The city’s public and (increasingly) private spending hints at the wealth in a city ranked #2 in Household Income in the country (second only to San Jose, an hour south) and its fifth-most Fortune 500 head offices. The city’s biggest hospital is now the Zuckerberg San Francisco General Hospital and Trauma Center after the founder of Facebook and his wife Priscilla Chan donated $75 million three years ago.
The promise of high salaries (in U.S. currency) means a torrent of global workers fuelling the city’s ambition, with the fifth-most foreign-born residents and second-best educated workforce in America.
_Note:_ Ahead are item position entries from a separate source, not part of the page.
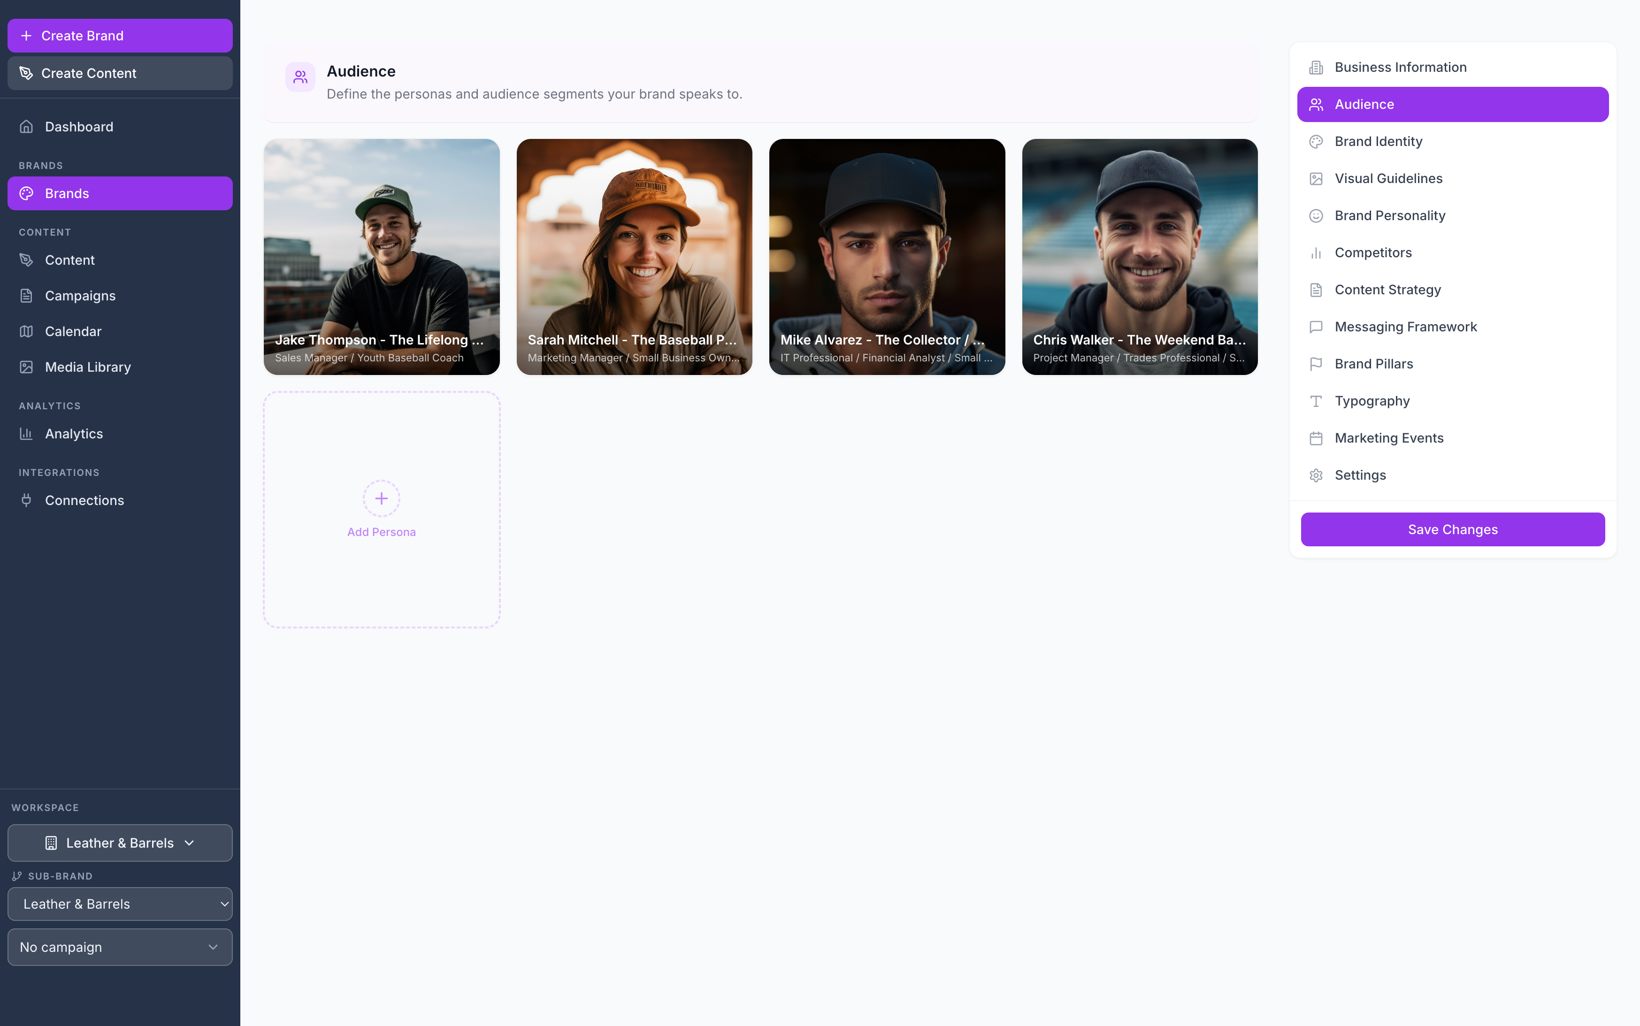Image resolution: width=1640 pixels, height=1026 pixels.
Task: Open the Sarah Mitchell persona card
Action: point(634,257)
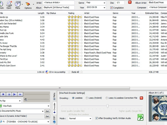Stop playback with the stop button
This screenshot has height=125, width=167.
click(x=3, y=94)

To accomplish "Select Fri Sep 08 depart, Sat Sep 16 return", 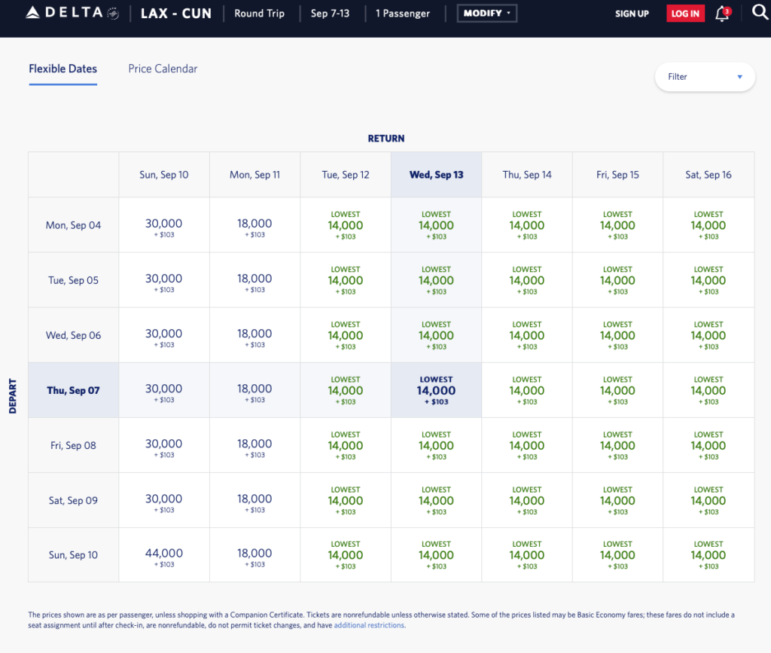I will (x=708, y=445).
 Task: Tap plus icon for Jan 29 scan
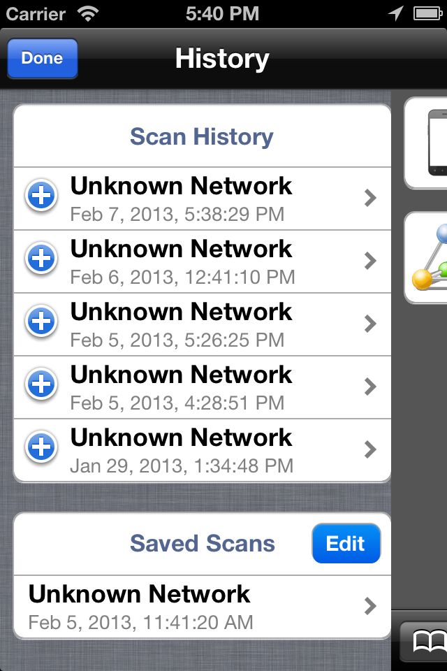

The Bay Area’s entrepreneurialism is uniquely connected to the local world-renowned universities, with Stanford University and the University of California, Berkeley, able to accommodate local knowledge and skills gaps and broker funding for nascent start-ups. Education and capital are rarely an issue for the right idea.
The inflow of people into San Francisco is why SFO, the city’s airport, is a hive of renovation, build-out and innovation that will welcome new talent and their families. The all-time record of 55.8 million passengers in 2017 will continue to grow in the coming years, especially with new airlines and routes to China, Mexico and Europe launching this year. Small demonstrations of openness and tolerance like last year’s first airport naturalization ceremony by the U.S. Citizenship and Immigration Services San Francisco District send the message that the city is open for international business.
Much larger ones, like the $550 million, 305,000 sq.-ft. expansion of San Francisco’s Moscone Center in December, are banking on the world’s sustained pipeline into this former rebel territory now defining the mainstream.